== Input data ==
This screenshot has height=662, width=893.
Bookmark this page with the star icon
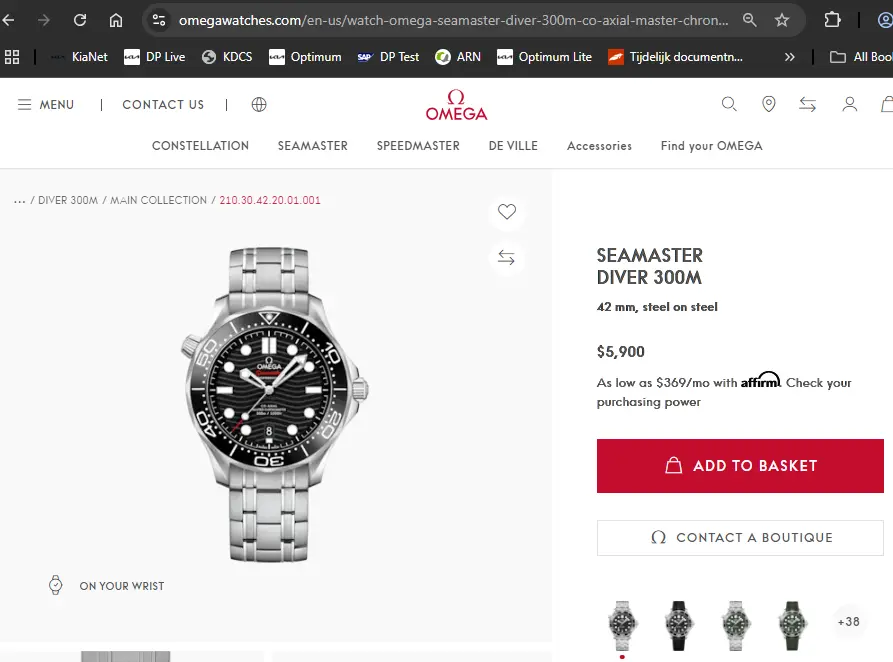782,20
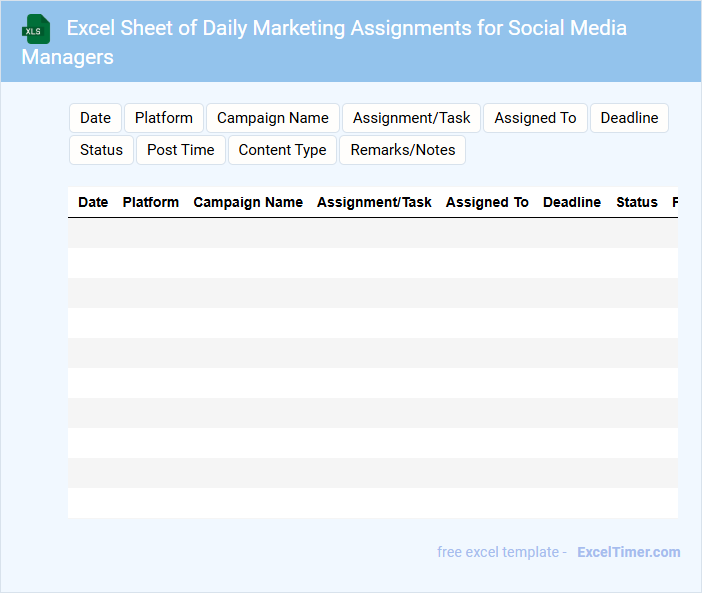Click the Status column header
This screenshot has width=702, height=593.
click(x=637, y=202)
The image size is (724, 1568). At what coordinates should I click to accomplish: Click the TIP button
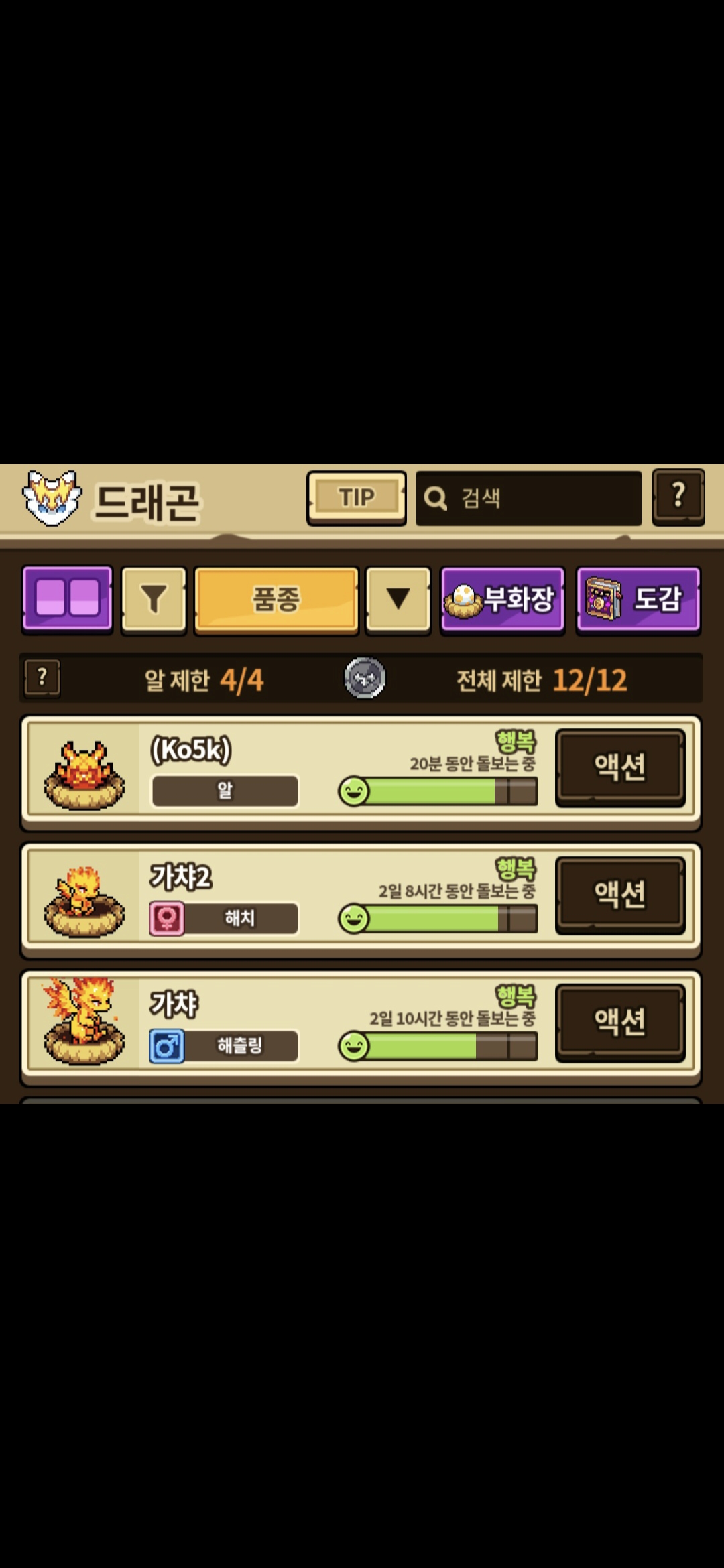pyautogui.click(x=357, y=498)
===
The expected output is the run of lines from the one containing "The image size" to the last line of the listing above, both included, word for word and free of pictures.

The image size is (724, 1568). At what coordinates should I click to accomplish: Click the TIP button
pyautogui.click(x=357, y=498)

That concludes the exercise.